FOR IMMEDIATE RELEASE
Date: April 22, 2008
CONTACT :
Melissa Jones

(916) 319-2008

Wolk bill to honor patients' instructions for end-of-life care moves forward

Bill provides new tool for patients to provide instructions for their care, gets unanimous support

SACRAMENTO–The State Assembly’s Judiciary Committee voted 10-0 today to support legislation by Assemblywoman Lois Wolk (D-Davis) to require healthcare providers throughout the state to honor a new mechanism by which patients’ can provide specific instructions for their end-of-life care.  Wolk’s Assembly Bill 3000 would require healthcare providers to honor Physician’s Order for Life Sustaining Treatment (POLST) orders, which, unlike advance health care directives and do not resuscitate orders, carry the weight of a doctor’s order and must be honored across care settings. 

“By enabling patients to use a single form recognized across all treatment settings, AB 3000 provides patients with a user-friendly mechanism to ensure that their wishes are honored towards the end of life,” said Wolk.  “This bill also improves existing law by recognizing patients’ right to choose life sustaining treatment, not just their right to forego such treatment.”

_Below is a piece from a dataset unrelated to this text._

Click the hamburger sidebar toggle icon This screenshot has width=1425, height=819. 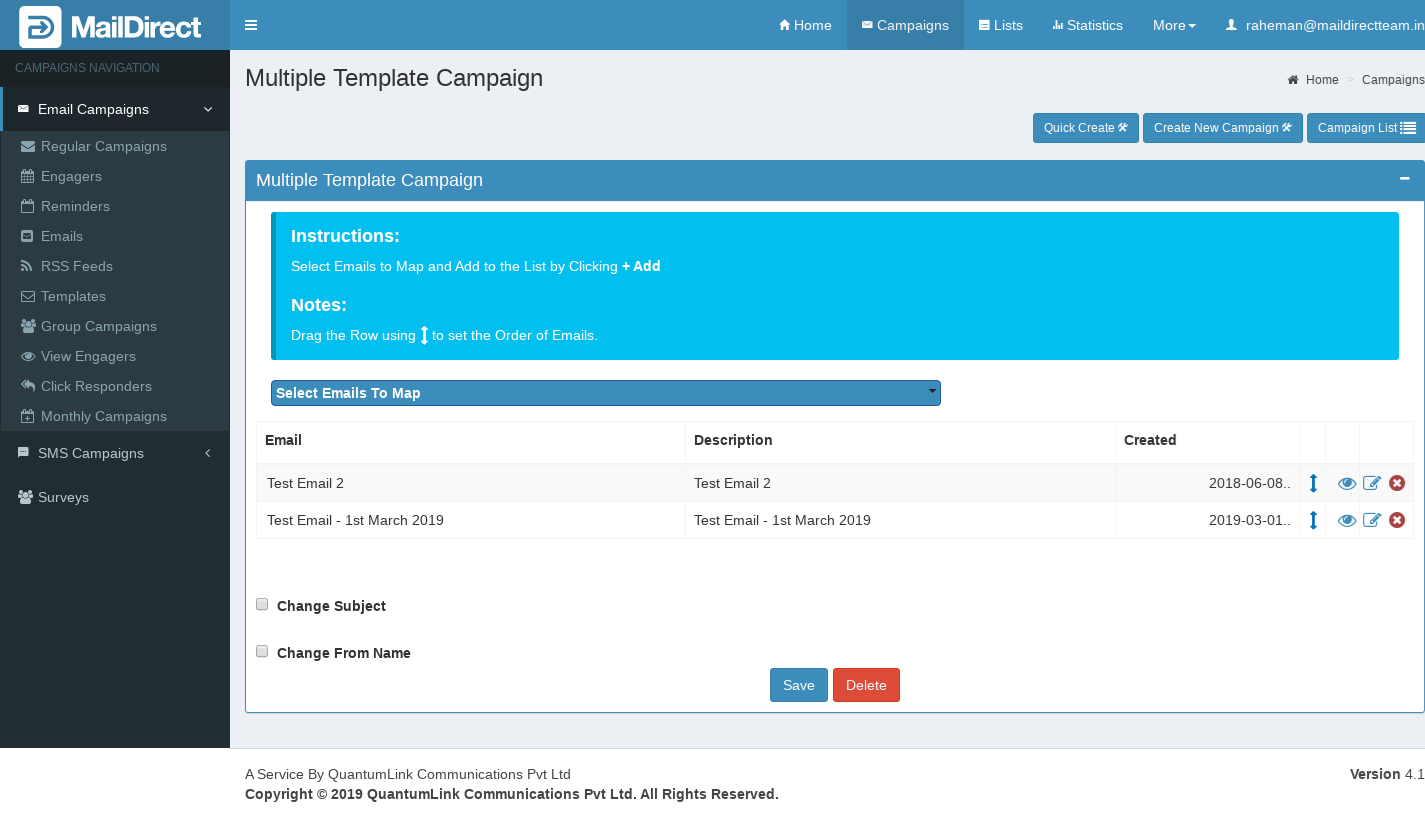click(251, 25)
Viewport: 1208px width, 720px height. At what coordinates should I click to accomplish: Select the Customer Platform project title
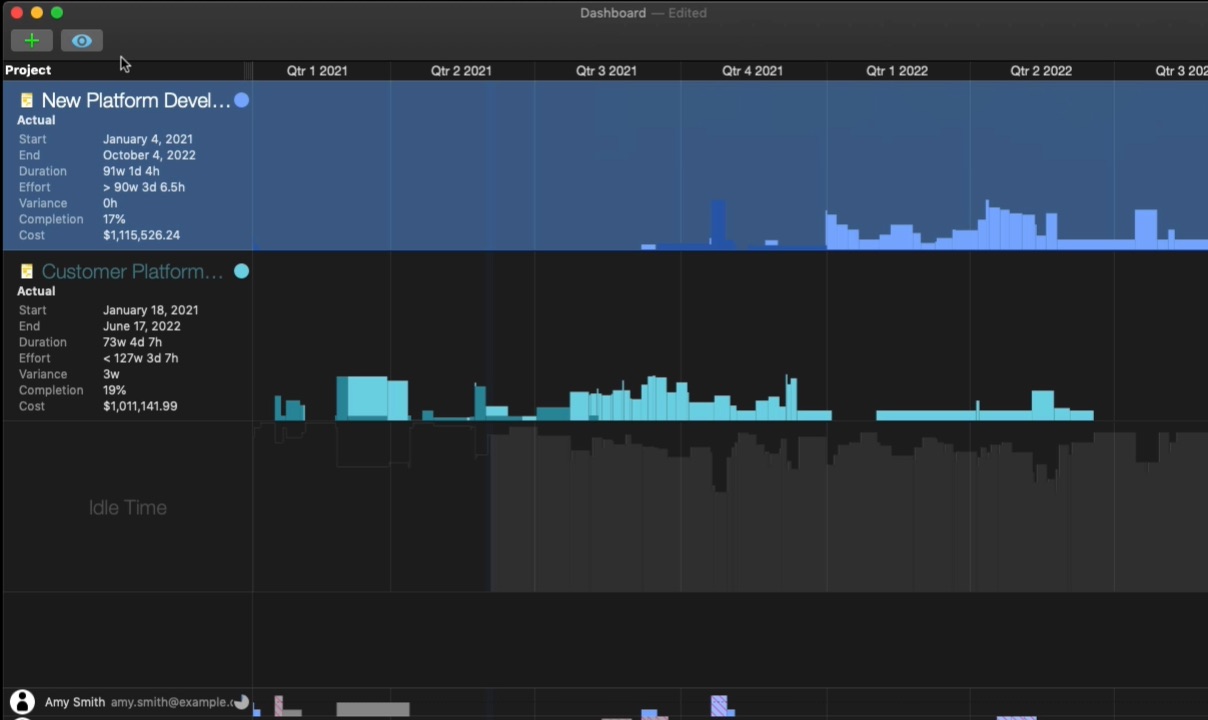132,272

Under existing law, health care providers are only required to execute the verbal orders of a surrogate decision maker, or advance health care directives. Under AB 3000, patients in failing health or with a terminal illness could fill out a form specifying end-of-life treatment decisions with their health care provider. The form, once signed by a doctor, would have to be honored in all care settings including ambulances and the emergency room.

“This legislation provides patients the option of expressing their wishes regarding a range of life sustaining treatments using the simplified POLST method,” Judy Citko, the Executive Director of the California Coalition for Compassionate Care, which is sponsoring AB 3000.  “Advance directives often cannot be located when needed. Or the directive’s wording is too vague to provide sufficient guidance for specific clinical situations that arise.”

AB 3000 will next be heard by the full State Assembly. The bill is co-sponsored by California American College of Emergency Physicians, Alliance of Catholic Health Care, and broadly supported by health care providers, consumers, and regulatory groups including the California Hospice and Palliative Care Association, California Association of Health Facilities, California Assisted Living Association, California Hospital Association, and California Medical Association.

POLST orders have already been adopted in 15 states across the country.